はじめに
東京作文教育協議会・会長、元杉並区立公立小学校教諭の今井成司先生の国語辞典を教材とした実践です。
日本語にはどのような言葉の特徴があるのか、ゲーム感覚で学んでいく実践です。
6年生「国語辞典で遊ぼう」=総合・国語
6年生での授業ですが、5年生でも可能です。国語辞典、50音表を使います。
用意するもの
- 国語辞典(三省堂・小学国語辞典,田近編を使ったが他の物でもよい)みんなに1冊ずつ
- 掲示用の50音表。
- ワークシート
実践内容
6年生では、3年生の授業(https://edupedia.jp/entries/show/1751)を発展させて、総合の時間で、日本語では、どの音(ローマ字のa,k・g、s・z、t・d,n、h・b・p、m、y、r、wの音)で始まる言葉が多いかを辞典で調べ(ページ数で調べ)、そのわけを考えて、仮説を立てて、調べてみました。
結果は「か行音、さ行音で始まる言葉が多い」でした。その中で、k音やs音で始まる言葉には、大和言葉だけでなく、漢語、外来語もかなりのウエートを占めていることが分かりました。それが語彙数を増やしているのです。あ、か、さ、た、な…別に言葉の数を集計したいのですが、手間がかかるので、使われているページ数で集計して、グラフにして、それを入れて文章にまとめました。若干の考察を入れてもらいました。(「調べたことをグラフを入れて書く」、という文章です。)
その後で、「国語辞典で遊ぼう」をやりました。
子どもたちには、ただ番号を書いた紙を配りました。
(このようなプリント、5番まである)
1
①
②
2
①
②
3、(以下略)
こんな風にして、5番まで用意しました。そして、全員が、三省堂の小学国語辞典を持ちました。黒板には50音表をはりました。
「今日は、国語辞典でゲームをします。隣どうしで二人組みになってください。これは、確率で言えば引き分けになるはずですが、運もあります。また、多少は、努力も関係してきます『はい』と言うまでは辞典を開けないでください。」
①文字数の多い・短い言葉
では1番。どこでも好きな、ページを開けます。そのページの中で、一番長い言葉を見つけてください。文字数の多い言葉です。長いほうが載っていたほうが勝ちです。
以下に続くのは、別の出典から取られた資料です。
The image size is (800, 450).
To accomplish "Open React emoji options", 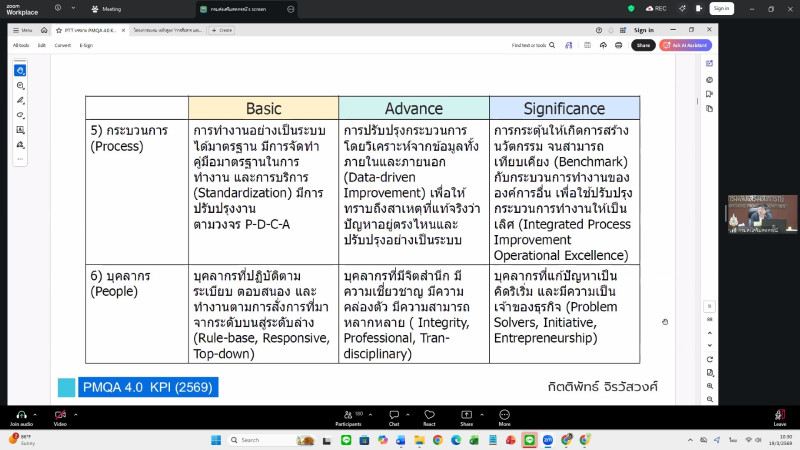I will coord(429,414).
もうこれで、面白そう。子どもたちはやる気になったようでした。「はい」始めてください。
「ああ短いのばかり」
「すごい、12文字だ」
プリントには、①、勝ち・〇、負け・☓を書くだけでいいのだが律儀にも多くの子がその単語まで書いていました。1のところに「言葉の長さ」と記入していた子もいました。
せいかつきょうどうくみあい ○(勝ち)(13文字)
と書いた子もいました。勝ったと言う子にはどんな言葉だったかを発表させました。「00こくりつこうえん」のような’地名や固有名詞”に絡んだ言葉が長いようだと気づきました。
「それでは次の長さ比べは、短いほうが勝ちにします。開けたところで一番短い言葉を見つけて比べます。
では、『はい』開けてください。」
結果を発表します。
C「と、で勝ちだ。」
一文字でも言葉だね。「と」はドアのことかな。それとも「犬、と、猫」のとかな。こんな風にして1番では、言葉の文字数の長短をやりました。
②カタカナ言葉
カタカナ言葉の数です。最初は、たくさん出ているページを開けたものが勝ち。
ここでは、開ける前に、カ行の見出しの帯(※)を見ている子やサ行の見出しがあるところを見てあけている子がいました。「ここには、外来語が多い」と前に学習していたことを生かしているようでした。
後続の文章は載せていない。